Exercise data below:

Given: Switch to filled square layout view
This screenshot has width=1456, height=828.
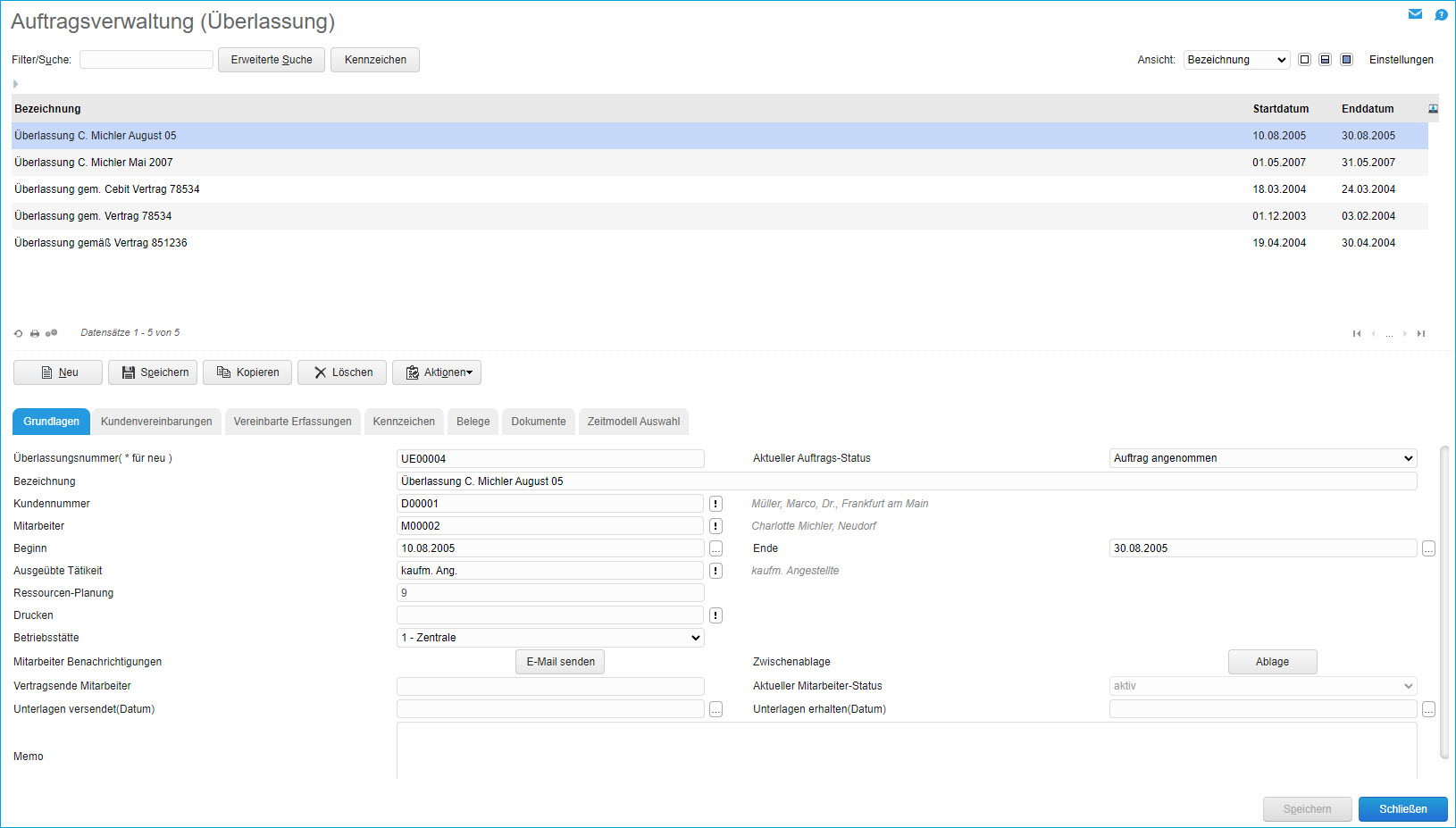Looking at the screenshot, I should point(1347,60).
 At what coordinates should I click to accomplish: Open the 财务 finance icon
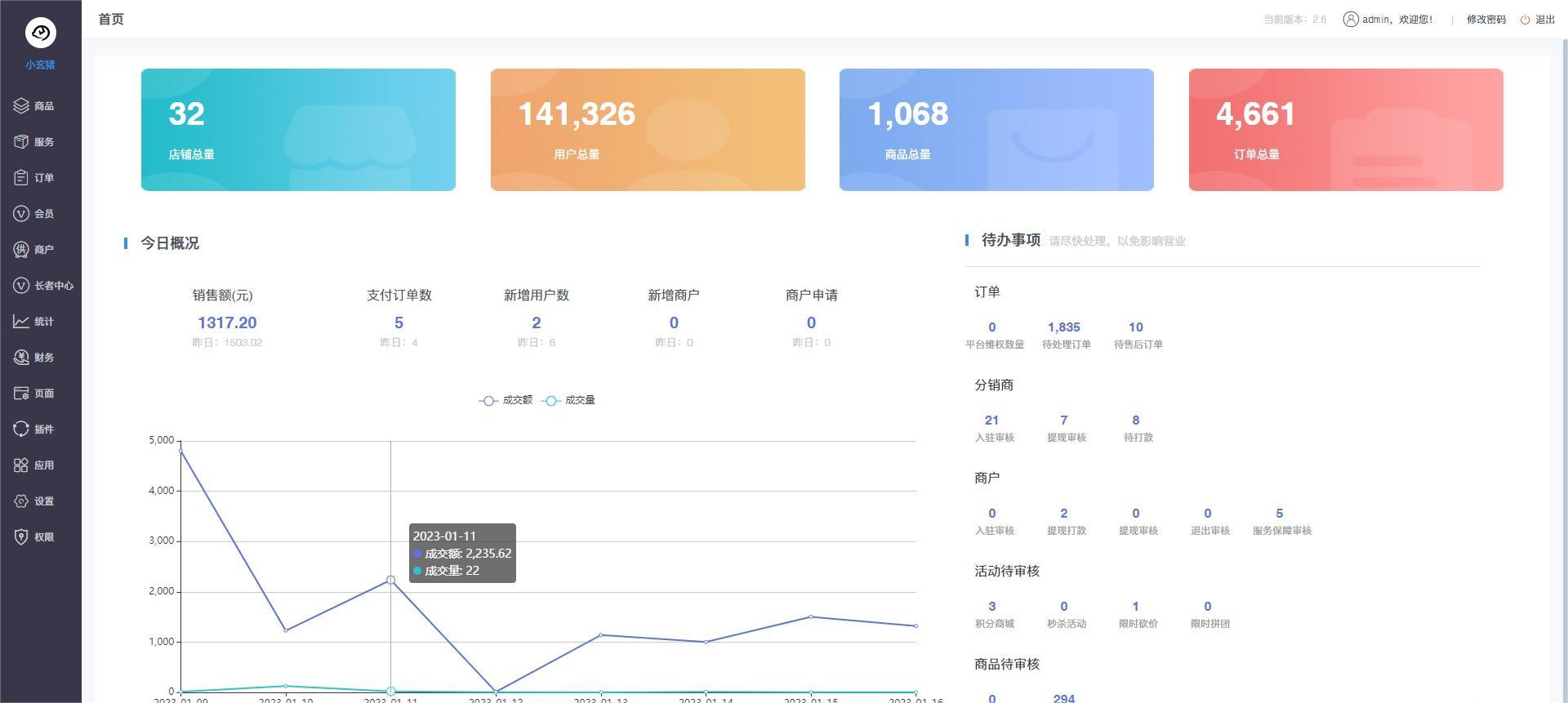(x=21, y=358)
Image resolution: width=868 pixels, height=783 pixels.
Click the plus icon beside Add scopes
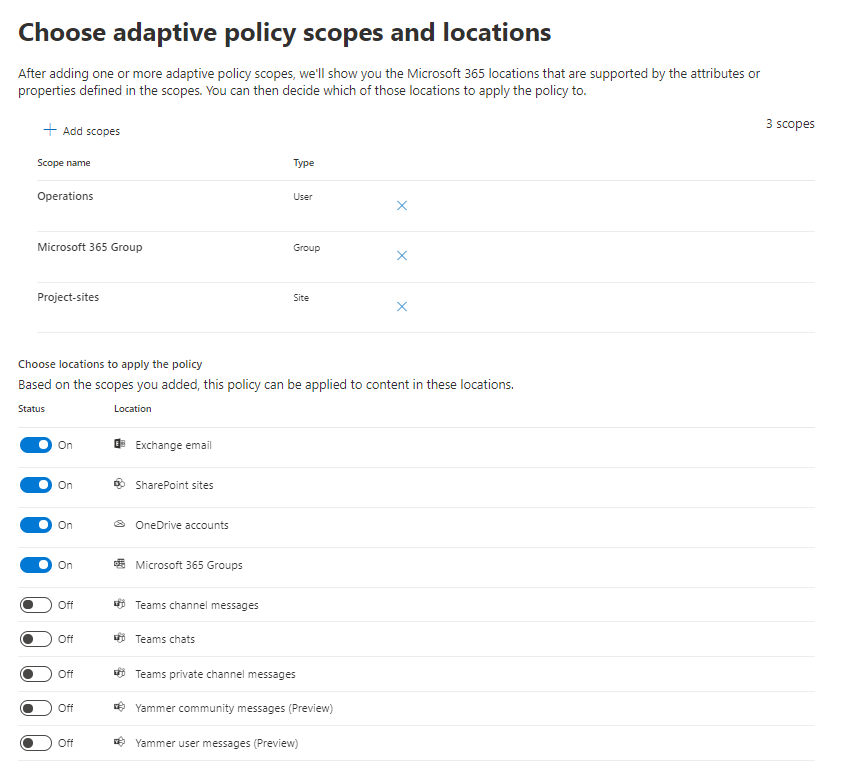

End of Exercise data.

## What is needed
Restate each entry word for word, please, but drop any images it holds.

## Problem solution
Given: Switch to filled square layout view
This screenshot has width=1456, height=828.
Looking at the screenshot, I should point(1347,60).
 At what coordinates should I click to accomplish: Open the 财务 finance icon
(x=21, y=358)
Image resolution: width=868 pixels, height=783 pixels.
Click the plus icon beside Add scopes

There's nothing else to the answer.